Für die Zukunft bedeutet das: Solange der Georgische Traum, der von dem prorussischen Oligarchen Bidsina Iwanischwili gesteuert wird, in Tiflis regiert, ist eine weitere Annäherung zwischen Georgien und der EU kaum denkbar. Allerdings ist momentan auch nicht ersichtlich, wie diese Situation zu ändern ist. Ein Wahlergebnis ist ein Wahlergebnis, selbst wenn es aus europäischer Sicht unerfreulich ist. Sofern also in den kommenden Tagen nicht eindeutige Beweise dafür vorgelegt werden, dass die Wahl umfassend gefälscht wurde und in Wahrheit die Opposition gesiegt hat, wird es schwierig für die EU, den Ausgang nicht anzuerkennen.

Die Vorwürfe der Präsidentin machen sich die EU-Mitglieder bisher nicht zu eigen

Die Tatsache, dass Umfragen vor der Wahl eine klare proeuropäische Mehrheit gezeigt haben, mögen politisch-moralisch aussagekräftig sein. Aber sie reichen wohl nicht, um den Sieg der prorussischen Regierung anzufechten. Auch Massenproteste, zu denen die Opposition nun aufgerufen hat, sind allenfalls ein Indiz, kein Beweis dafür, dass die Bevölkerung eventuell anders denkt als das offizielle Wahlergebnis es suggeriert. Dass aus Brüssel und etlichen EU-Hauptstädten bisher vor allem die Mahnung kommt, die vielen Berichte über Unregelmäßigkeiten und Manipulationen bei der Wahl müssten schnell und umfassend aufgeklärt werden, während der Vorwurf der georgischen Präsidentin, das Ergebnis sei die Folge einer „russischen Spezialoperation“ im Westen in dieser Klarheit nicht aufgenommen wird, zeigt, wie kompliziert die Lage für Brüssel ist.
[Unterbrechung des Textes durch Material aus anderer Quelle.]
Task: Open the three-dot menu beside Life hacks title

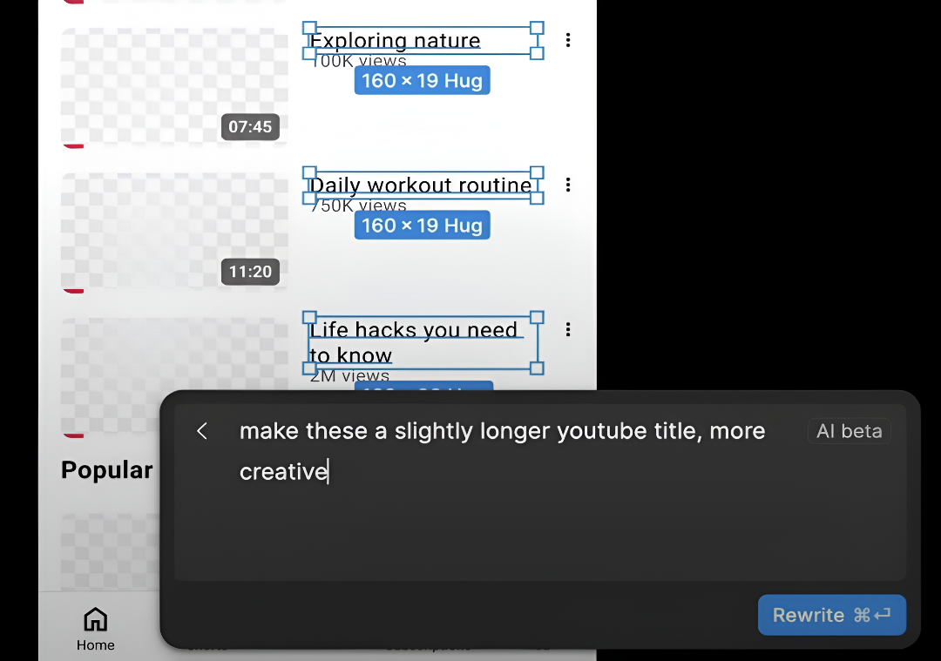Action: tap(568, 329)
EU-Ratspräsident Charles Michel hat bereits verfügt, dass Georgien kommende Woche auf der Agenda stehen wird, wenn sich die Staats- und Regierungschefs der EU zu einem informellen Gipfel treffen. Dieser wird allerdings ausgerechnet in Budapest stattfinden, Gastgeber wird niemand anders als Orbán sein. Die Aussicht darauf, dass sich dann 27 europäische Regierungen entschlossen Russland entgegenstellen und dessen Einmischung in eine demokratische Wahl geißeln werden, ist daher gering. Dazu wäre Einstimmigkeit notwendig, und die dürfte am reisebegeisterten Viktor Orbán scheitern.